# What the exercise asks:
For every record here, output an exact copy.

# Given data:
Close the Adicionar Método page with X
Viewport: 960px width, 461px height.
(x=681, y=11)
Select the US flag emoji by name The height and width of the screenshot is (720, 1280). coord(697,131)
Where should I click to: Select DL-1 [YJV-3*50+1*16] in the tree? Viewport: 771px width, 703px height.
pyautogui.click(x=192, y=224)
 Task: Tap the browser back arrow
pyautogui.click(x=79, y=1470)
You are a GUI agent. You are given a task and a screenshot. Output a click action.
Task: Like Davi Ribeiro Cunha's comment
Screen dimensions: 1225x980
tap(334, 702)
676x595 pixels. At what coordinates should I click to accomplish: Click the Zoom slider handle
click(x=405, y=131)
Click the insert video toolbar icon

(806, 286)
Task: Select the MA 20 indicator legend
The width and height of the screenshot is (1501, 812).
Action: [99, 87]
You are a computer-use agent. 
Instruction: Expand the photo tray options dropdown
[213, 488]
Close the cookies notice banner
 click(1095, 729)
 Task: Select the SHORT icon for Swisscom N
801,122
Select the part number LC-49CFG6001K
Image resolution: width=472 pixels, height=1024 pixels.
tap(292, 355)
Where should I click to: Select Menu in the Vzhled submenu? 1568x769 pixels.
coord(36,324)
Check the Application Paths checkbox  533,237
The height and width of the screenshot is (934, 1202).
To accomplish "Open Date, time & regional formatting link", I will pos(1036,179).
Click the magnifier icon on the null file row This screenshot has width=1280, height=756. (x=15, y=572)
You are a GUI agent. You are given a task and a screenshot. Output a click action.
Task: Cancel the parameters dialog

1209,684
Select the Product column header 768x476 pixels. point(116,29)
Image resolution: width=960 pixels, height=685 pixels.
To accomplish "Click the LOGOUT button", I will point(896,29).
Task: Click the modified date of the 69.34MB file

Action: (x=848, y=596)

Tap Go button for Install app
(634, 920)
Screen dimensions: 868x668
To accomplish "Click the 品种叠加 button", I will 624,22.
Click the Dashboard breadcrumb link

# Exercise result:
Close the Adicionar Método page with X
Viewport: 960px width, 461px height.
(x=681, y=11)
Select the US flag emoji by name The height and width of the screenshot is (720, 1280). coord(697,131)
Where should I click to: Select DL-1 [YJV-3*50+1*16] in the tree? Viewport: 771px width, 703px height.
pyautogui.click(x=192, y=224)
 Task: Tap the browser back arrow
pyautogui.click(x=79, y=1470)
You are a GUI agent. You are given a task and a screenshot. Output a click action.
Task: Like Davi Ribeiro Cunha's comment
Screen dimensions: 1225x980
tap(334, 702)
676x595 pixels. At what coordinates should I click to accomplish: Click the Zoom slider handle
click(x=405, y=131)
Click the insert video toolbar icon

(806, 286)
Task: Select the MA 20 indicator legend
The width and height of the screenshot is (1501, 812).
Action: [99, 87]
You are a computer-use agent. 
Instruction: Expand the photo tray options dropdown
[213, 488]
Close the cookies notice banner
 click(1095, 729)
 Task: Select the SHORT icon for Swisscom N
801,122
Select the part number LC-49CFG6001K
Image resolution: width=472 pixels, height=1024 pixels.
tap(292, 355)
Where should I click to: Select Menu in the Vzhled submenu? 1568x769 pixels.
coord(36,324)
Check the Application Paths checkbox  533,237
The height and width of the screenshot is (934, 1202).
To accomplish "Open Date, time & regional formatting link", I will pos(1036,179).
Click the magnifier icon on the null file row This screenshot has width=1280, height=756. (x=15, y=572)
You are a GUI agent. You are given a task and a screenshot. Output a click action.
Task: Cancel the parameters dialog

1209,684
Select the Product column header 768x476 pixels. point(116,29)
Image resolution: width=960 pixels, height=685 pixels.
To accomplish "Click the LOGOUT button", I will point(896,29).
Task: Click the modified date of the 69.34MB file

Action: (x=848, y=596)

Tap Go button for Install app
(634, 920)
Screen dimensions: 868x668
To accomplish "Click the 品种叠加 button", I will 624,22.
Click the Dashboard breadcrumb link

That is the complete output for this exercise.